BACKGROUND: Early detection of pulmonary tuberculosis (PTB) is a big challenge in smear negative and sputum scarce patients in China. Simultaneous amplification and testing methods for detection of the Mycobacterium tuberculosis (MTB) complex (SAT-TB assay) is a novel molecular technique established in our hospital. This method has a high sensitivity and specificity in the lab. In this study, the clinical diagnostic performance of this method in smear-negative or sputum-scarce PTB suspects was investigated and evaluated. METHODS: Two hundred smear negative and 80 sputum-scarce patients were recruited in this study. Samples that included sputum or bronchial washing fluid were collected and sent for both bacteria culture and SAT-TB assay. Diagnosis for these patients was based on the comprehensive evaluation of chestX- ray/CT study, histology examination, lab results, and treatment response.

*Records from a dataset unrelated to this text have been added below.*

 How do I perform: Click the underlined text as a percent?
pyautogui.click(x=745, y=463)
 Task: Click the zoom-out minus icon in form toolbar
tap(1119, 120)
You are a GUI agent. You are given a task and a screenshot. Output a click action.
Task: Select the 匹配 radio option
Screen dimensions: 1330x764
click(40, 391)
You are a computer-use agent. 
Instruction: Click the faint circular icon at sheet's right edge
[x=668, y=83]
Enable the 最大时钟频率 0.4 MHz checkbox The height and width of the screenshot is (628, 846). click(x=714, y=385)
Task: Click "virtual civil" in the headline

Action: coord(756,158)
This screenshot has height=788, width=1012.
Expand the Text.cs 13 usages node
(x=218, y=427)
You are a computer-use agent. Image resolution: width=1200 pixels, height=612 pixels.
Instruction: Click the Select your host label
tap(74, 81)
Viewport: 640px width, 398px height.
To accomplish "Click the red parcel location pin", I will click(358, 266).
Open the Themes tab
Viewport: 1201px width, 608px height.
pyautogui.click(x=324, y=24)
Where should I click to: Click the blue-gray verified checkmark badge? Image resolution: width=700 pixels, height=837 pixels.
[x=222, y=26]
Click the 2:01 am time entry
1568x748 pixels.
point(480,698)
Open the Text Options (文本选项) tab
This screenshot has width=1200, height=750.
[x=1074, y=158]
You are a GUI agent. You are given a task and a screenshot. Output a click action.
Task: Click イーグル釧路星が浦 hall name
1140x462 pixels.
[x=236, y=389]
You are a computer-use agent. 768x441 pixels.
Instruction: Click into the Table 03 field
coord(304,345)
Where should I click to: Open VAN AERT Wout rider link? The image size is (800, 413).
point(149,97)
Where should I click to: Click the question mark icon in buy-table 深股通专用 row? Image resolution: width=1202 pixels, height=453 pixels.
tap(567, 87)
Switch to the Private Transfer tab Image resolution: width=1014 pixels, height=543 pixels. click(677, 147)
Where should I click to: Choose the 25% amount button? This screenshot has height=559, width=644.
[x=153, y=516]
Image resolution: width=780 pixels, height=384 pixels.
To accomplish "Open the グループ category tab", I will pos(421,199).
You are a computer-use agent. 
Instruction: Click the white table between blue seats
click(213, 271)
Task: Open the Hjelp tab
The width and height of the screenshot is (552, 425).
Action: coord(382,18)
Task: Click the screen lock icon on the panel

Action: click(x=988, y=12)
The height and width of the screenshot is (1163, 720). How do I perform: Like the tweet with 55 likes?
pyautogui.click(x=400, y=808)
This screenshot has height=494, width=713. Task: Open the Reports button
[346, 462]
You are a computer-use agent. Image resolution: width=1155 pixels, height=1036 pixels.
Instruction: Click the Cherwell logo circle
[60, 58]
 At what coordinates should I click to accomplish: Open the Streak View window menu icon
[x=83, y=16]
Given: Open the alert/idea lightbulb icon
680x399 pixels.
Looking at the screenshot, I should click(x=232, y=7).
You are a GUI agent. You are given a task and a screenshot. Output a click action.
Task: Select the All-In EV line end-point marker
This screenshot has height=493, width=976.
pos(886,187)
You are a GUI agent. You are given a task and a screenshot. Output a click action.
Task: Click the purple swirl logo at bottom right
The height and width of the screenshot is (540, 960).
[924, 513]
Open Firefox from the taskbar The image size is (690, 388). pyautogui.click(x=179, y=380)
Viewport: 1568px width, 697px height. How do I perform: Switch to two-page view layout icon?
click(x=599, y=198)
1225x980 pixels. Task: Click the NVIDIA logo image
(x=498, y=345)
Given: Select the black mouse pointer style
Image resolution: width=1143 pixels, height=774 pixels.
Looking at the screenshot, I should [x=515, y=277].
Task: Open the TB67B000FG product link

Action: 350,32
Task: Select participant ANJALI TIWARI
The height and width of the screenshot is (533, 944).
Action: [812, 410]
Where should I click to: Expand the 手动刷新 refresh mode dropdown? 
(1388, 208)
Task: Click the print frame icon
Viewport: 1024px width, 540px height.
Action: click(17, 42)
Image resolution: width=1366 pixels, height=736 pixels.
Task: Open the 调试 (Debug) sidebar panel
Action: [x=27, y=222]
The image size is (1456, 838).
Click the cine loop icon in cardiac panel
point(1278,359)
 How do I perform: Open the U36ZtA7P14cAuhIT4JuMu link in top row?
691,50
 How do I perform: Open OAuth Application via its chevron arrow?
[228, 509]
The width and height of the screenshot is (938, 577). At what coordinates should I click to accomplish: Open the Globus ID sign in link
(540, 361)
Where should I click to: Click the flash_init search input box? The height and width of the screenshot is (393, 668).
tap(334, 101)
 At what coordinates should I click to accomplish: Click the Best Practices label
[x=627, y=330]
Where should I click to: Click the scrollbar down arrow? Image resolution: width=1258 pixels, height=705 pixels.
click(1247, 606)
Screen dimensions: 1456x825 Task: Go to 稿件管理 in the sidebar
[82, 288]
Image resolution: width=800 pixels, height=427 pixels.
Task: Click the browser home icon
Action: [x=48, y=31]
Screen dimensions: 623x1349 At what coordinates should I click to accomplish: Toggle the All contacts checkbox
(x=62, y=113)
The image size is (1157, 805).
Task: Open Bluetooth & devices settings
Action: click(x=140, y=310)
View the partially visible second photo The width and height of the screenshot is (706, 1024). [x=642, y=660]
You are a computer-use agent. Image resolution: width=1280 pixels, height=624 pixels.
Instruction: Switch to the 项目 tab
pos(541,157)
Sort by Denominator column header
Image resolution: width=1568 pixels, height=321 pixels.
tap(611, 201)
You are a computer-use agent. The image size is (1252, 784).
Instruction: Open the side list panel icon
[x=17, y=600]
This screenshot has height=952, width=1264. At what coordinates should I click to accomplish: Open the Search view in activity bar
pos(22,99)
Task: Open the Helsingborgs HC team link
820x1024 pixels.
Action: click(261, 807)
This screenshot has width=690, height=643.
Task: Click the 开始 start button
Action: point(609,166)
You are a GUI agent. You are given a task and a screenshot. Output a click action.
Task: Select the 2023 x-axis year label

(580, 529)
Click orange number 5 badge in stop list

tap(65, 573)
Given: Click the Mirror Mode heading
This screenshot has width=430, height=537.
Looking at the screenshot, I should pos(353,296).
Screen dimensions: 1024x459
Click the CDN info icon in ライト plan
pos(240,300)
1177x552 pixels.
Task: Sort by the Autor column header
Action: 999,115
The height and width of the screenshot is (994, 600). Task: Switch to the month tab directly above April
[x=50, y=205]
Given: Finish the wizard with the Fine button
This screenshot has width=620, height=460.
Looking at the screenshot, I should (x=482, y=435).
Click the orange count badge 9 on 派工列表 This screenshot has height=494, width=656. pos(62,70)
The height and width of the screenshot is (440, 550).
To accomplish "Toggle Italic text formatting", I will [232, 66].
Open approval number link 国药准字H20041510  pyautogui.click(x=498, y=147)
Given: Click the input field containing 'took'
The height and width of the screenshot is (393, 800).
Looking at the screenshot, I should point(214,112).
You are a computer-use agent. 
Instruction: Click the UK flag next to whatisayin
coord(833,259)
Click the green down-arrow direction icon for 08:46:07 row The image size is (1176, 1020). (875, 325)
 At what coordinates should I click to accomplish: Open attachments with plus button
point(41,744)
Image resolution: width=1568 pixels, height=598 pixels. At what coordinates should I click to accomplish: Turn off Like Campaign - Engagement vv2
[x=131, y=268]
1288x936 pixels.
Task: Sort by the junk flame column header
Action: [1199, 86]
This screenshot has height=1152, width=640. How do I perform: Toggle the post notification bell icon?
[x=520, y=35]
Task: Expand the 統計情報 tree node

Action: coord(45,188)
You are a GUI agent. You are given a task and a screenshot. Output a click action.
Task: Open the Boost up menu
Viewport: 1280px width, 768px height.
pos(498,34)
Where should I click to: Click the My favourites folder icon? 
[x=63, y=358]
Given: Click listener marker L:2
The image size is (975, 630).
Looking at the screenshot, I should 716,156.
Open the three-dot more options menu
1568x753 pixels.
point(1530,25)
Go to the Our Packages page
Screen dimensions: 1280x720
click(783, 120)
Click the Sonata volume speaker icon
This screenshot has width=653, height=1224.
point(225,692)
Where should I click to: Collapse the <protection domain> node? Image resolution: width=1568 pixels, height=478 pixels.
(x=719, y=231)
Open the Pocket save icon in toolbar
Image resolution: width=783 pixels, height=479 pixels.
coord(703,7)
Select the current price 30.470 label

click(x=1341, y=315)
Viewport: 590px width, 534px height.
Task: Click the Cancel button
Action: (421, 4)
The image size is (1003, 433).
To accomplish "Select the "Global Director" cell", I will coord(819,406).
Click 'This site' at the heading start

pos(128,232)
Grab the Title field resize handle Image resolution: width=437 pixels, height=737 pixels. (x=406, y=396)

Sensitivity, specificity, positive predictive value (PPV) and negative predictive value (NPV) for each diagnostic test were investigated and calculated using confirmed tuberculosis (TB) and non-TB cases. The time required for detection of MTB was also measured for each method. RESULTS: Ninety-two patients (33%) were diagnosed as definitive TB, 112 patients (40%) were probable PTB, and 76 (27%) were non-TB. The sensitivity, specificity, PPV, and NPV of SAT-TB in smear-negative PTB suspects were 93% (95% CI, 84%-98%), 98% (95% CI, 90%-100%), 98% (95% CI, 91%-100%), and 93% (95% CI, 83%-98%). In sputum scarce PTB suspects, the sensitivity, specificity, PPV, and NPV of the SAT-TB assay on bronchial washing fluids were 90% (95% CI, 74%-98%), 100% (95% CI, 85%-100%), 100% (95% CI, 88%-100%), and 88% (95% CI, 69%-97%). The accuracy of the SAT-TB assay is consistent with the bacteria culture assay. The median time required for detecting MTB in the SAT-TB assay was 0.5 day, which was much faster than bacteria culture (28 days). CONCLUSIONS: The SAT-TB assay is a fast and accurate method for the detection of MTB. It can be widely applied in the clinic and be an asset in early detection and management of PTB suspects, especially in those patients who are smear negative or sputum scarce.